From the Editor: March/April 2018
A note from our editor in chief, Stephen Kiesling.
Many readers will remember the 1987 launch of James Gleick’s great book Chaos: Making of a New Science, and the idea that the flap of a butterfly’s wing can be the catalyst for a hurricane. At a lecture Gleick gave at the launch, what struck me was a video he showed on the mathematics of chaos theory. The video started with simple lines on the screen—the graph of an equation—that got more and more complex until what once looked like math now looked and moved like a living cell, as if chaos were an organizing principle of life.
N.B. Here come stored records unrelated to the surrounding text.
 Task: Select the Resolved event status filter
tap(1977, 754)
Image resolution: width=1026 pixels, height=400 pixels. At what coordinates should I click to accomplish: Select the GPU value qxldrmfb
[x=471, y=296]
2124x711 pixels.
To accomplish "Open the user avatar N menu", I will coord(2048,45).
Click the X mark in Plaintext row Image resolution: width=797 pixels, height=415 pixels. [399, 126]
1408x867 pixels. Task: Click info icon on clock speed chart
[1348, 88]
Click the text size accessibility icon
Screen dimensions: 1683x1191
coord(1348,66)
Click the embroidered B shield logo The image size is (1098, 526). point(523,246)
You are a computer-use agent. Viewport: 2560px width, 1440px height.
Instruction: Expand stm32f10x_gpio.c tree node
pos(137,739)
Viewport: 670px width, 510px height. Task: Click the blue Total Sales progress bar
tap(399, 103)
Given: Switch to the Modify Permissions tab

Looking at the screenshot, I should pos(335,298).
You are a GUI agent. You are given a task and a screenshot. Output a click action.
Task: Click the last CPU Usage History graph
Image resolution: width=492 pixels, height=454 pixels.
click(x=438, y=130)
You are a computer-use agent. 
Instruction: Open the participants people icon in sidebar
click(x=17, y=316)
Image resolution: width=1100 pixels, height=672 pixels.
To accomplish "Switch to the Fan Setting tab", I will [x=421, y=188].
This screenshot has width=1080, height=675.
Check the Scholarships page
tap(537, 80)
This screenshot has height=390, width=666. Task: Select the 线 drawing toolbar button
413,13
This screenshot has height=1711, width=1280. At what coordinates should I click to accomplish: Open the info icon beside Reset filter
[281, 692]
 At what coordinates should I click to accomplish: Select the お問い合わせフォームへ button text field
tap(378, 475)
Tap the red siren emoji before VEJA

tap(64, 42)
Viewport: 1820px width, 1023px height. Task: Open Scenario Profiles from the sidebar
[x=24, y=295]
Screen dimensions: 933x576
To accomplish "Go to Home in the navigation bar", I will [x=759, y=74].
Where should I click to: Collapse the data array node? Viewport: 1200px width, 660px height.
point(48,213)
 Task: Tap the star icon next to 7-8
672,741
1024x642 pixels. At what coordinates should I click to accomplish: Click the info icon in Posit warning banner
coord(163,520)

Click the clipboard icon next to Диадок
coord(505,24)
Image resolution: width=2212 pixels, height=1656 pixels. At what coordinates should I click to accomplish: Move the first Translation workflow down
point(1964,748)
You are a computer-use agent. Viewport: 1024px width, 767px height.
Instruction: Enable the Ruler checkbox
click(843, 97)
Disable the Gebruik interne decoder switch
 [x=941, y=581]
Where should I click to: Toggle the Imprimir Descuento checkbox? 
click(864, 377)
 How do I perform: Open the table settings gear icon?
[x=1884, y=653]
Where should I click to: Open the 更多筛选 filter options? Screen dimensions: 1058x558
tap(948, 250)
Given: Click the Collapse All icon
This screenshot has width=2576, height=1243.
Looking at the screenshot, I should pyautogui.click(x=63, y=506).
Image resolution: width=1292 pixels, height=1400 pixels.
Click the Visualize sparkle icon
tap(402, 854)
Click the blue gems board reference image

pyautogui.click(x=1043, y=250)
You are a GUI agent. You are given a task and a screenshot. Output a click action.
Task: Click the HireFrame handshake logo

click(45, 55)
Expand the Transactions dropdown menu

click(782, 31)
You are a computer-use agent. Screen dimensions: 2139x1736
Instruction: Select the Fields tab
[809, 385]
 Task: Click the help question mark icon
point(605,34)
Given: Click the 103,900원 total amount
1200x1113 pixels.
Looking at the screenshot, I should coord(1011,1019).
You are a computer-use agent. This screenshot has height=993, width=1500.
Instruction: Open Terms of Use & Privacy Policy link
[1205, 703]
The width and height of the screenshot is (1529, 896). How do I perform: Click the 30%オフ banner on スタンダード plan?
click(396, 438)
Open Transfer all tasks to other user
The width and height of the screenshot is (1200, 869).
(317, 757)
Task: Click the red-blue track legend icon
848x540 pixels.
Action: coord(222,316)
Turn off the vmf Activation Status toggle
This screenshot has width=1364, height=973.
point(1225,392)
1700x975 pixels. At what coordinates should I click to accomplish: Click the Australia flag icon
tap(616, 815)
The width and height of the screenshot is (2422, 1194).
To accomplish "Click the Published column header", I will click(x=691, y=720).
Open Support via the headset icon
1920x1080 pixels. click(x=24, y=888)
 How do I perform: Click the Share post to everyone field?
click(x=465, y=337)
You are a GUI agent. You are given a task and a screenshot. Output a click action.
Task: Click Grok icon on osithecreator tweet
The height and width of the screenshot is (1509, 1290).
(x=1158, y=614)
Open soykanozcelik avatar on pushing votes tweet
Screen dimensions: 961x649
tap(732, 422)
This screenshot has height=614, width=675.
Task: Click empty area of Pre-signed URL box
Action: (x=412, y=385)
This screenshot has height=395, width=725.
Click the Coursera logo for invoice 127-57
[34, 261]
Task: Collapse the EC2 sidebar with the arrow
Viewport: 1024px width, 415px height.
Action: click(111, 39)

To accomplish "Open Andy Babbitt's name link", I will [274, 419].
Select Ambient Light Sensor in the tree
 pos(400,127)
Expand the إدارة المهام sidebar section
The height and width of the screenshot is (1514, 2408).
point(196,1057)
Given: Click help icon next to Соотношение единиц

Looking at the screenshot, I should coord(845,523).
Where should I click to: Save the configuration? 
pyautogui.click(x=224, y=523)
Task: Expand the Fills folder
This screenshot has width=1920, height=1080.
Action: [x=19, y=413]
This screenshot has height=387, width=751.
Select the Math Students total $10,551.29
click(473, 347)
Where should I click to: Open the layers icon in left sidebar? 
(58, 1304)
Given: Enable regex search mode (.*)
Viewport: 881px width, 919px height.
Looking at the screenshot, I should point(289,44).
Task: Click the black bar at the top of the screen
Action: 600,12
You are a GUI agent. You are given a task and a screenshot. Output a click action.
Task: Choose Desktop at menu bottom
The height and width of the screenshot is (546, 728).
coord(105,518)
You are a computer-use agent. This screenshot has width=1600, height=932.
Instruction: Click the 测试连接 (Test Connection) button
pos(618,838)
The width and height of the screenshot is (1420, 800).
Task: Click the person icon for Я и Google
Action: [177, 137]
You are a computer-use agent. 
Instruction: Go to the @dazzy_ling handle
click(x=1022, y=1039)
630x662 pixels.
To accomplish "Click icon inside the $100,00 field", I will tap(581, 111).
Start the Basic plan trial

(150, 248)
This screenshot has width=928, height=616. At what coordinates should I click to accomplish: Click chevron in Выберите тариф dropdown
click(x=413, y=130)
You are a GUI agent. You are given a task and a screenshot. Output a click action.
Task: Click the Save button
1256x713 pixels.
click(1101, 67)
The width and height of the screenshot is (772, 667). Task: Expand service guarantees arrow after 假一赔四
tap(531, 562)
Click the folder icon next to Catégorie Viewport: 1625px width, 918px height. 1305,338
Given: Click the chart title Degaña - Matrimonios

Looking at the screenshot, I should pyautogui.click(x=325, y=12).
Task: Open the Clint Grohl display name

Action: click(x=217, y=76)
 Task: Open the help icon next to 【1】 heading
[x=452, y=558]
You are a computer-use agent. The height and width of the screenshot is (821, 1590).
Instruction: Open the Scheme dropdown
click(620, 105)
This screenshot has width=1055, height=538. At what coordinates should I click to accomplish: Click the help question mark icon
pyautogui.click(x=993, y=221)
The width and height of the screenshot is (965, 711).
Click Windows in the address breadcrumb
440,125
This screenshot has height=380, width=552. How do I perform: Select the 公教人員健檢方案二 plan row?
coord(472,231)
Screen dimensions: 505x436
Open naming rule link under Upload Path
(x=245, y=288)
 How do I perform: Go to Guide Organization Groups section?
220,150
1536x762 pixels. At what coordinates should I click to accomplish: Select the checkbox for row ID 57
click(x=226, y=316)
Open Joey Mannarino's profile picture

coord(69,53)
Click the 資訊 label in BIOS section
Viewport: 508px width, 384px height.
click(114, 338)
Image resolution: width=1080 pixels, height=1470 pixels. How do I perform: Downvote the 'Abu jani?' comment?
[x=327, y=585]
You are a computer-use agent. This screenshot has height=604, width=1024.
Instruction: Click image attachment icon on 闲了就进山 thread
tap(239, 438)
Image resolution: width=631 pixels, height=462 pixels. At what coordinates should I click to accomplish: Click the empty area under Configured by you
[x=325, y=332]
Since then, we’ve learned how much chaos is actually inside us: those trillions of bugs that go about their own business and keep us alive. A human turns out to be a bus full of odd critters, and now we’re learning that cancer, too, is always on board. We “tend toward cancer, not away from it,” explains oncologist Dawn Lemanne MD. So the odd flap of a butterfly in the backseat of the bus can let loose a hurricane inside us.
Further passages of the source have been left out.